Le vrai tournant ne sera pas cette condamnation. Ce sera le procès pour complicité de crimes contre l'humanité, toujours en instruction. Là, on ne parle plus d'amendes et de prison pour des dirigeants — on parle de savoir si une multinationale peut être jugée comme complice des pires atrocités commises en temps de guerre. Ce sera ça, le précédent qui comptera pour les décennies à venir.
Un signal pour toutes les multinationales en zones de conflit
En cumulant la condamnation française (2026) et l'accord américain (778 M$, 2022), le message est sans ambiguïté : le droit pénal ne s'arrête pas aux frontières, et l'ignorance des dirigeants n'est plus une défense valable. Des entreprises présentes en Ukraine, au Sahel, au Myanmar ou au Soudan lisent ce jugement avec attention.
L'affaire Lafarge a aussi mis en lumière un vide béant dans le droit international des affaires : quand une entreprise opère dans une zone où l'État a disparu et où des groupes armés font la loi, quelle est son obligation ? Partir ? Rester et subir ? La réponse judiciaire est désormais claire. La réponse éthique l'était depuis le début.

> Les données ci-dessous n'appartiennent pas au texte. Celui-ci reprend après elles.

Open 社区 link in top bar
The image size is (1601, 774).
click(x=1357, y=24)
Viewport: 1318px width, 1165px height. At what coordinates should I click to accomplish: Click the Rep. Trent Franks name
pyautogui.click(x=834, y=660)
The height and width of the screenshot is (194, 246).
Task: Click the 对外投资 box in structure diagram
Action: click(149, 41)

La zone grise, elle, demeure entière. Entre la multinationale qui finance délibérément des bourreaux et celle qui se retrouve prise en étau dans un conflit qu'elle n'a pas provoqué, il existe une infinité de situations intermédiaires que ni le droit pénal ni la morale ne tranchent facilement. Que fait une entreprise qui emploie mille familles locales quand les hommes armés arrivent ? Qui paie le prix de la vertu, quand fermer l'usine signifie laisser mille salariés sans revenus en zone de guerre ?
⚠️ La question qui reste ouverte
Ce que le jugement Lafarge ne règle pas — et ne pouvait pas régler — c'est la question de qui décide, et au nom de quoi, qu'une entreprise doit partir plutôt que de composer avec l'inacceptable. L'État français savait. Les actionnaires voulaient leur retour sur investissement. Les salariés syriens avaient besoin de leur salaire. Dans ce triangle impossible, la direction de Lafarge a fait le pire choix. D'autres, dans d'autres conflits, font des choix tout aussi discutables — en toute impunité, pour l'instant.
Le vrai héritage de cette affaire ne sera pas la peine de Bruno Lafont. Ce sera la question qu'elle pose à chaque grand groupe présent en zone de tension : jusqu'où êtes-vous prêts à aller — et avez-vous une réponse honnête à cette question, avant que les juges ne vous la posent à leur tour ? L'affaire Lafarge n'est pas l'histoire d'une exception. C'est le miroir tendu à un système économique mondial qui n'a toujours pas décidé si la dignité humaine était une contrainte ou une valeur. Ce choix-là, aucun tribunal ne le fera à notre place.